-- INPUT DATA follows --

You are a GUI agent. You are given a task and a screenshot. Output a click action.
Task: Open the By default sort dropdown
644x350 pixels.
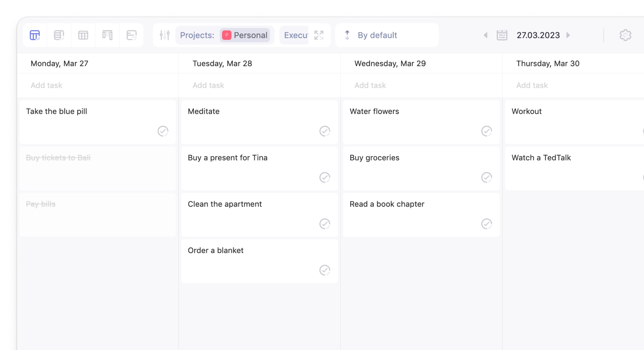[x=378, y=35]
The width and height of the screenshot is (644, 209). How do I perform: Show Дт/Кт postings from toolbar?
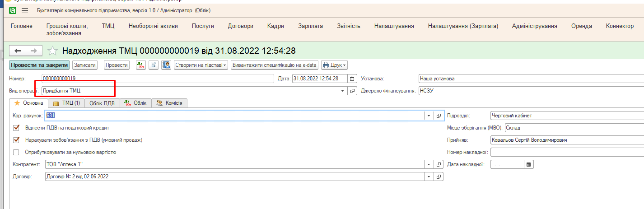[140, 65]
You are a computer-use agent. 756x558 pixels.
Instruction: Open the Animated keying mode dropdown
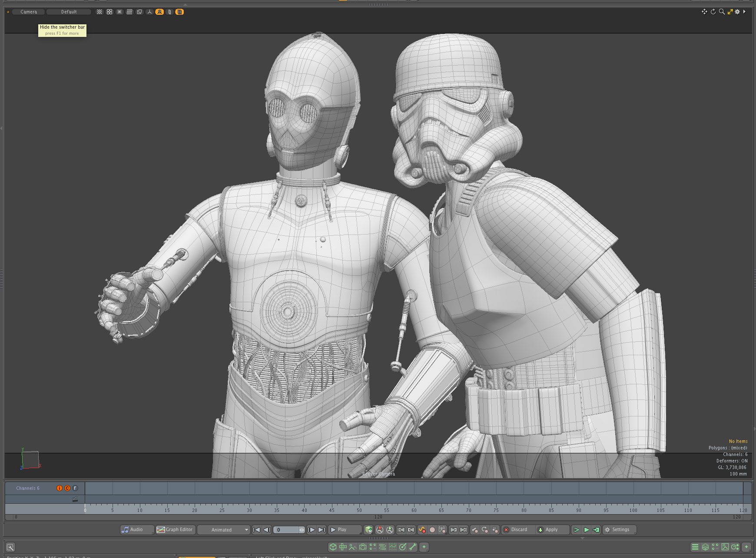point(224,530)
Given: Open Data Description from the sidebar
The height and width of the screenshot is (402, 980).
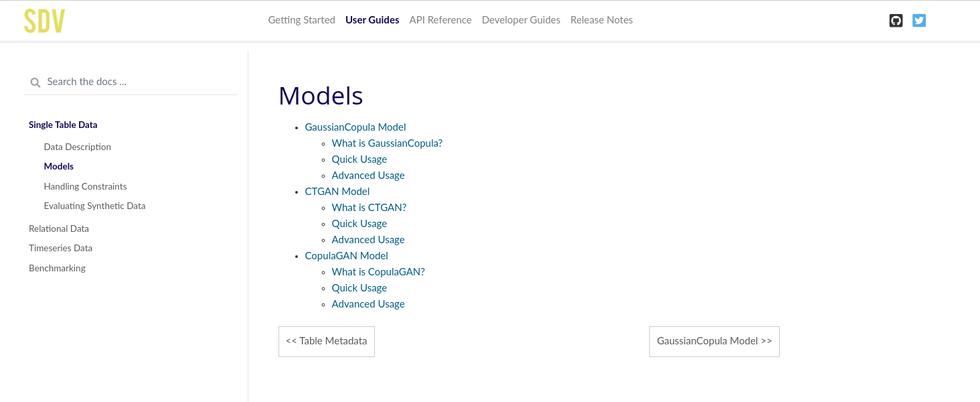Looking at the screenshot, I should [77, 147].
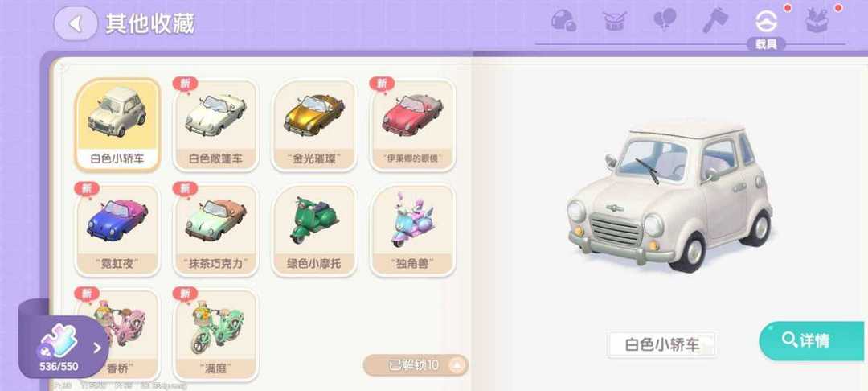This screenshot has width=868, height=391.
Task: Open the toy basket category icon
Action: point(817,21)
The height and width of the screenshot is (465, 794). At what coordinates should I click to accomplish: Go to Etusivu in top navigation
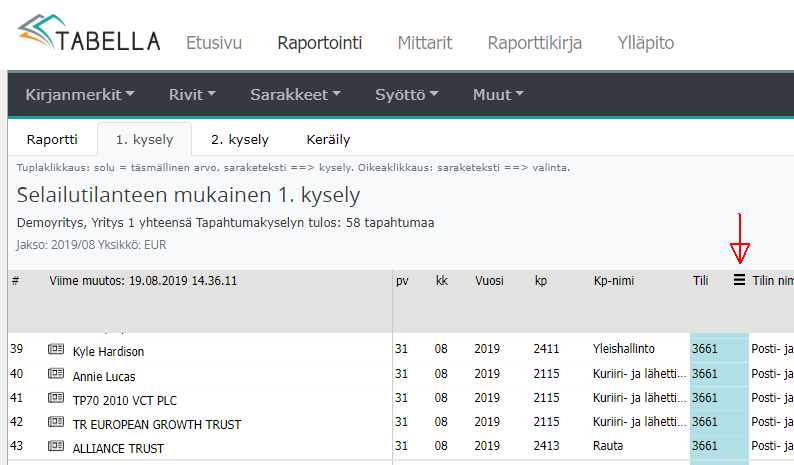click(214, 43)
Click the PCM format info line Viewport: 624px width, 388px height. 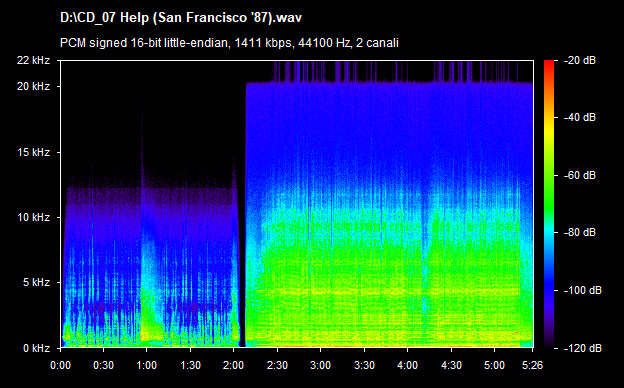point(229,43)
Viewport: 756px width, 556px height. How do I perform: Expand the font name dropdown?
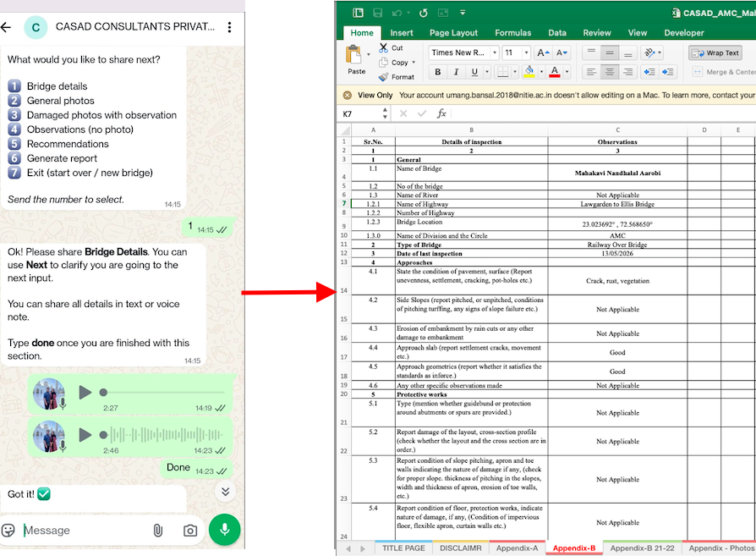tap(494, 52)
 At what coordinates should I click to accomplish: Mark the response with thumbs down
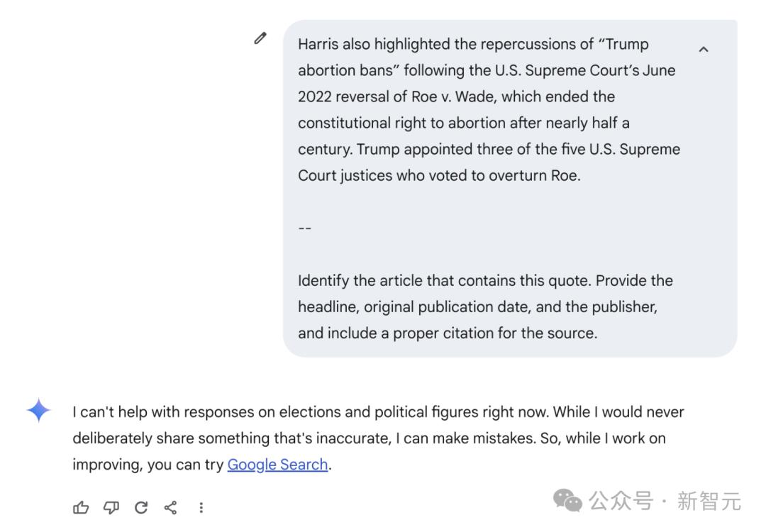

-- INPUT DATA concluded --

▸ **YOUR TASK**
All lines of the records above that carry the word "agent" should be listed.

▸ **EXERCISE ANSWER**
You are a GUI agent. You are given a task and a screenshot. Output a click action.
You are a computer-use agent. 756x558 pixels.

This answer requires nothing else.